TEXT FOR ANALYSIS →
::::

Richard Gallagher, a board-certified psychiatrist and a professor of clinical psychiatry at New York Medical College, writes in the Washington Post about his consultations on exorcisms.
I’m glad they just let him write it instead of filtering his story through some biased reporter.
I’m a man of science and a lover of history; after studying the classics at Princeton, I trained in psychiatry at Yale and in psychoanalysis at Columbia. That background is why a Catholic priest had asked my professional opinion, which I offered pro bono, about whether this woman was suffering from a mental disorder. This was at the height of the national panic about Satanism. (In a case that helped induce the hysteria, Virginia McMartin and others had recently been charged with alleged Satanic ritual abuse at a Los Angeles preschool; the charges were later dropped.) So I was inclined to skepticism. But my subject’s behavior exceeded what I could explain with my training. She could tell some people their secret weaknesses, such as undue pride. She knew how individuals she’d never known had died, including my mother and her fatal case of ovarian cancer. Six people later vouched to me that, during her exorcisms, they heard her speaking multiple languages, including Latin, completely unfamiliar to her outside of her trances. This was not psychosis; it was what I can only describe as paranormal ability. I concluded that she was possessed. Much later, she permitted me to tell her story.
The priest who had asked for my opinion of this bizarre case was the most experienced exorcist in the country at the time, an erudite and sensible man. I had told him that, even as a practicing Catholic, I wasn’t likely to go in for a lot of hocus-pocus. “Well,” he replied, “unless we thought you were not easily fooled, we would hardly have wanted you to assist us.”

::::

EXTRACTED DATA →
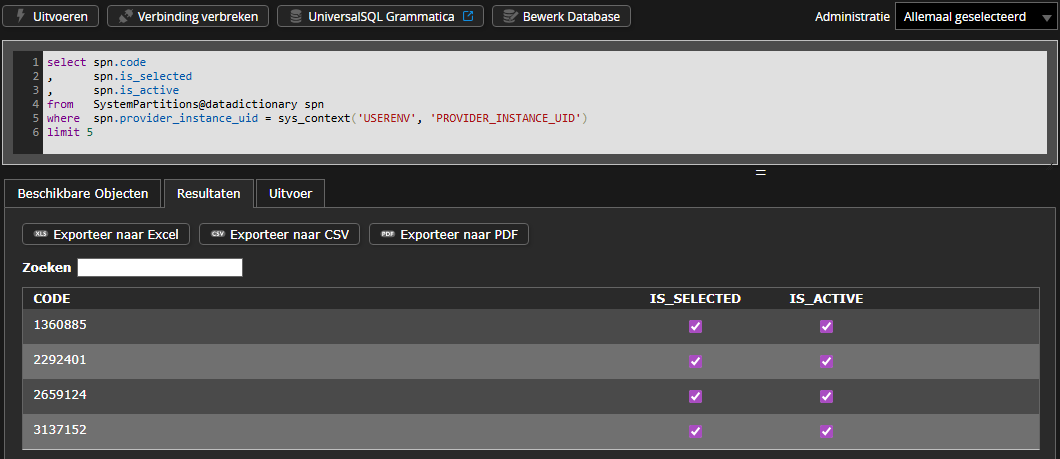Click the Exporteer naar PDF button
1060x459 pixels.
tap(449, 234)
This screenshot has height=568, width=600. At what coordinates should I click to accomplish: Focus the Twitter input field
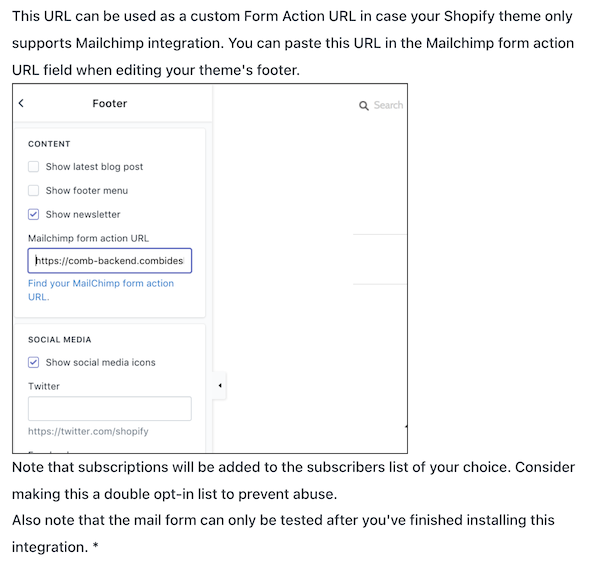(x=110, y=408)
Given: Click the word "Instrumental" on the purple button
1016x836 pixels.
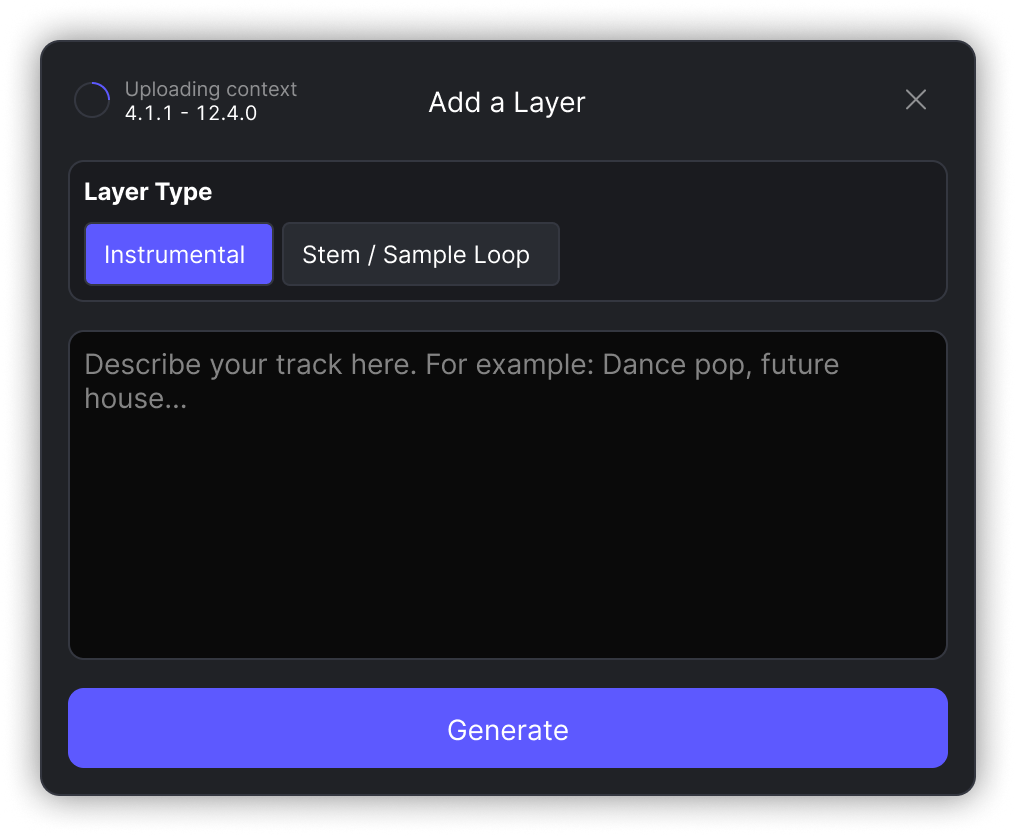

::::

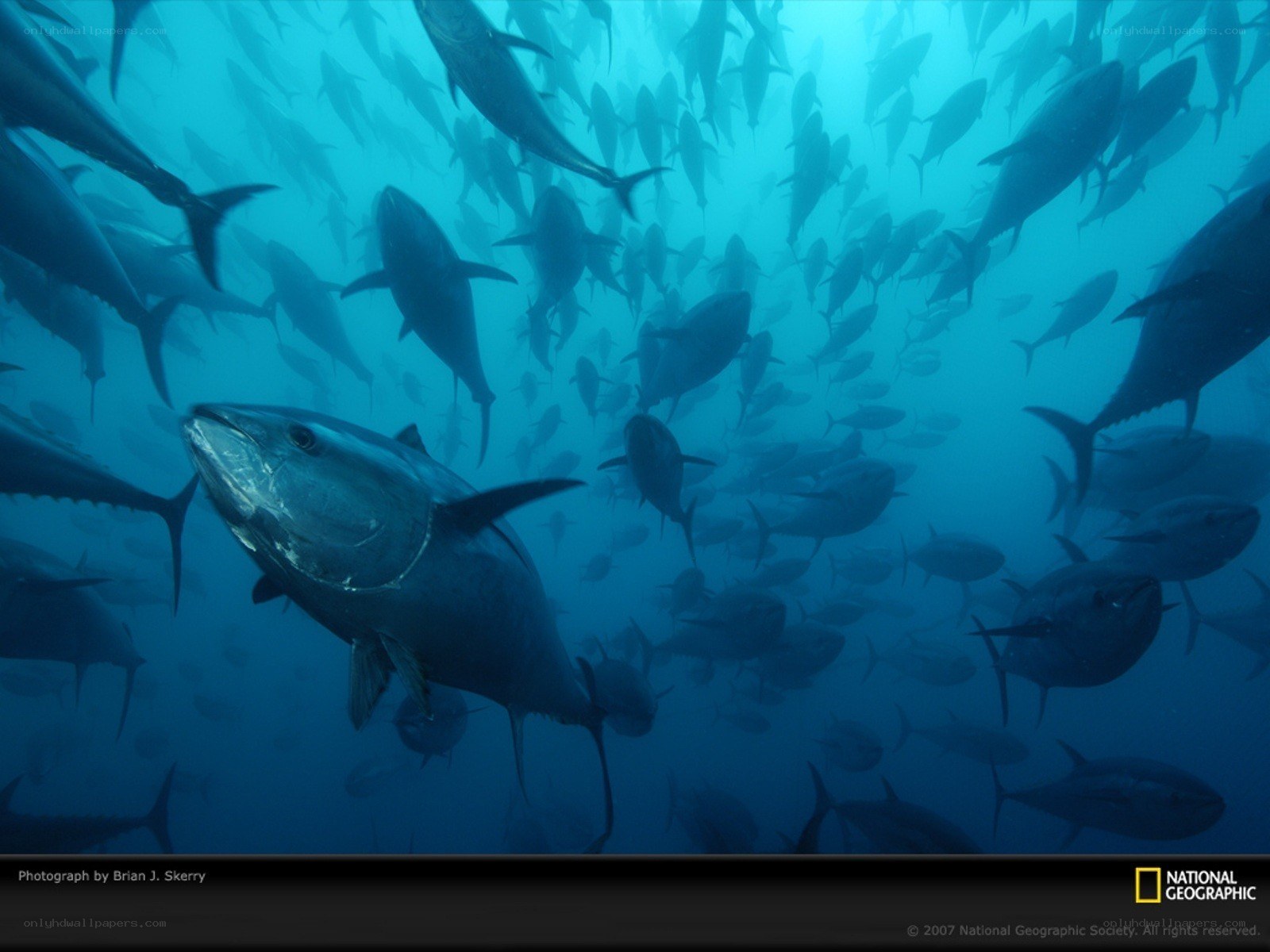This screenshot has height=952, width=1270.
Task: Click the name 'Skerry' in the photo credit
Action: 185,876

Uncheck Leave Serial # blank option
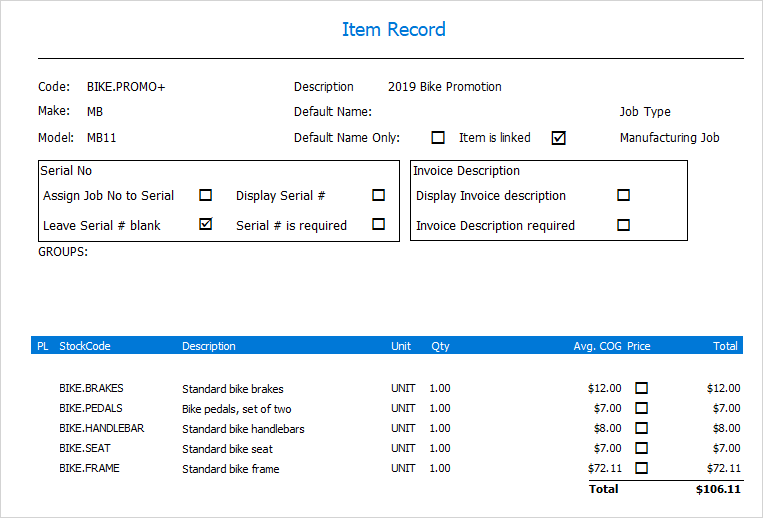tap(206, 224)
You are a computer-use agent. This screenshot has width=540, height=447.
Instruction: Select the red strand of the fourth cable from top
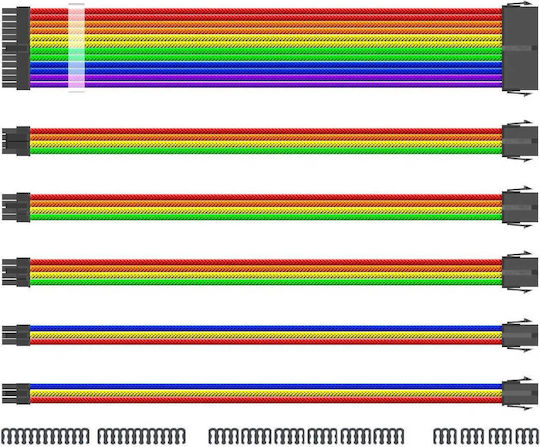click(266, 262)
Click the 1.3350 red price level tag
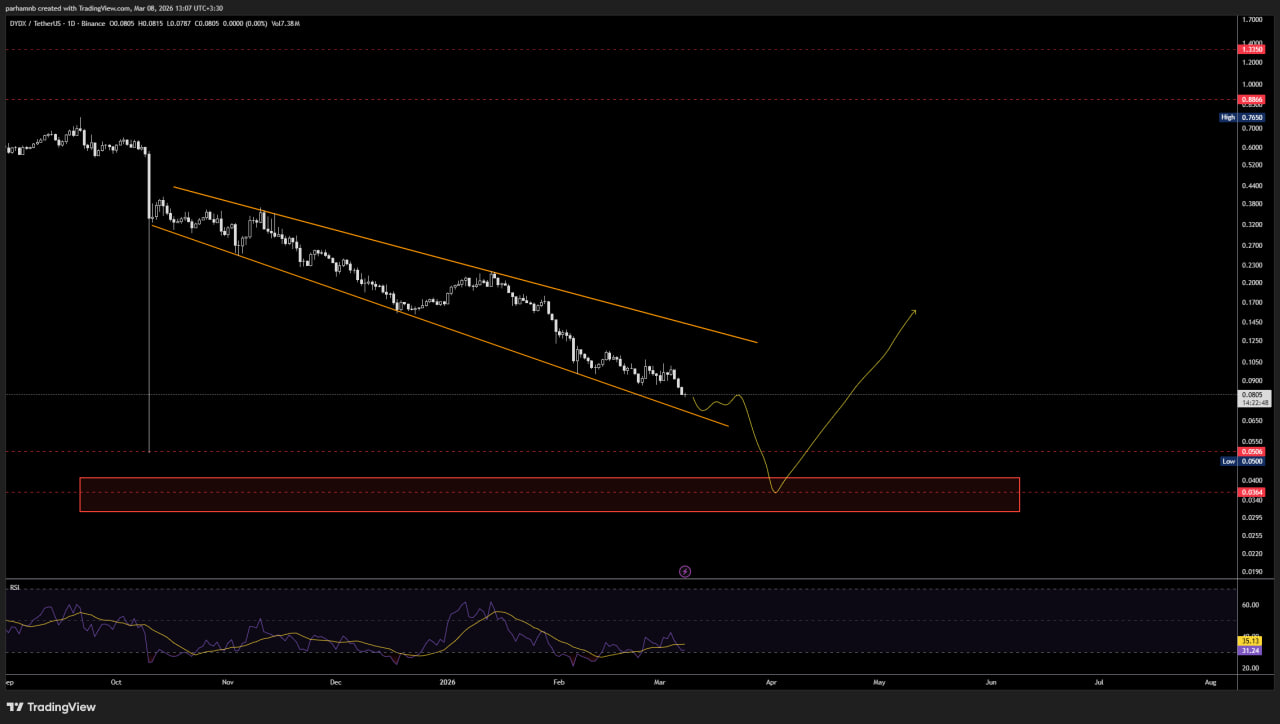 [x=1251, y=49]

::::

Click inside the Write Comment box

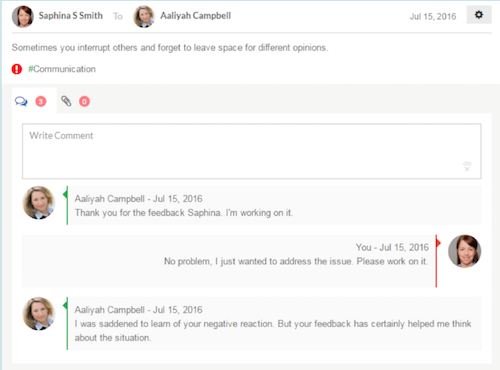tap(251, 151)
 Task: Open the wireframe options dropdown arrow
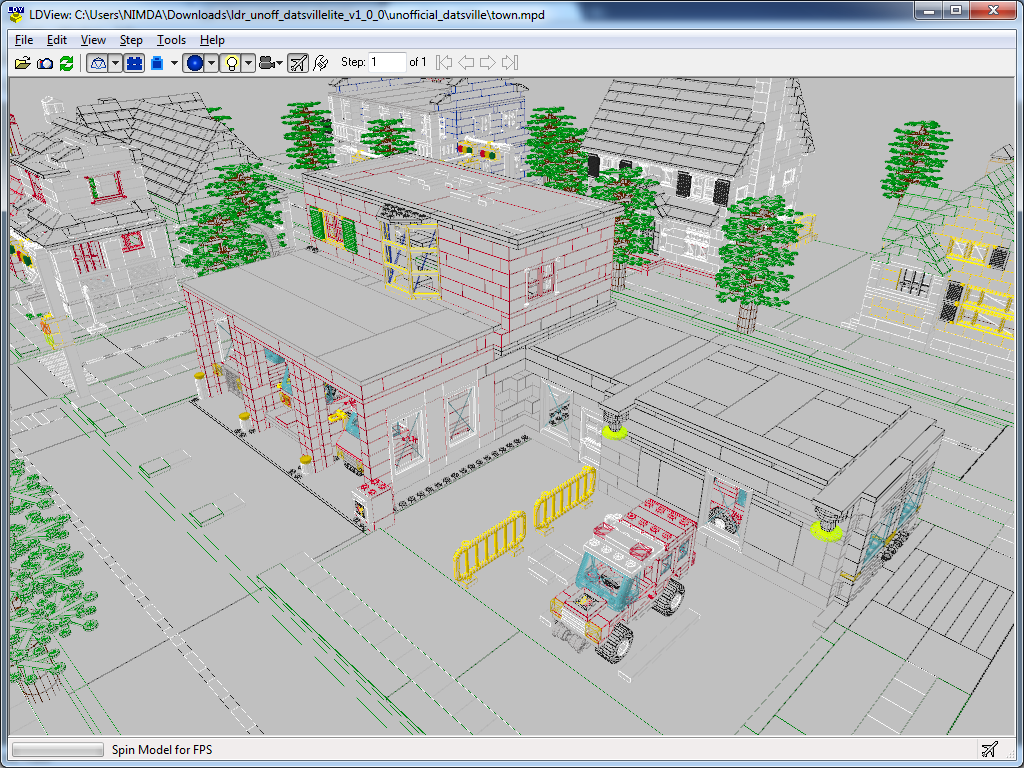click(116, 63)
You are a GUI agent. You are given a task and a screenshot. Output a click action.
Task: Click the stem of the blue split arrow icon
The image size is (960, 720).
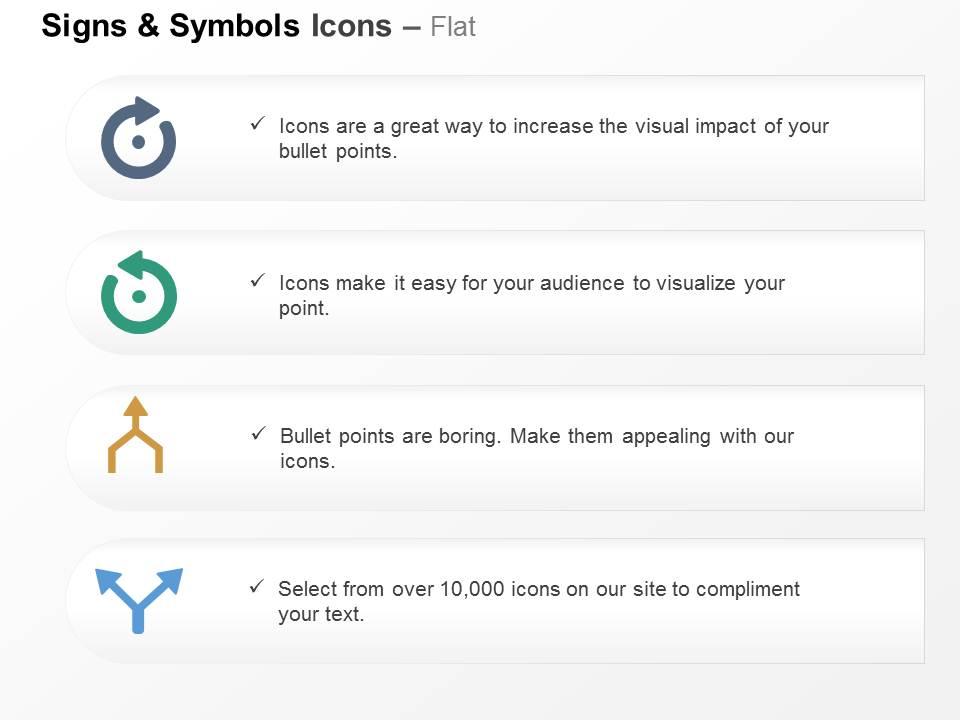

::::

REQUIRED ACTIONS →
(1) According to the text about exorcisms, where did Richard Gallagher train in psychiatry?
(2) Transcribe the part of the text about exorcisms starting with "Richard Gallagher, a" and going on through "consultations on exorcisms.".
None of the material is needed for what comes next.

TASK RESPONSES →
(1) He trained in psychiatry at Yale.

(2)
Richard Gallagher, a board-certified psychiatrist and a professor of clinical psychiatry at New York Medical College, writes in the Washington Post about his consultations on exorcisms.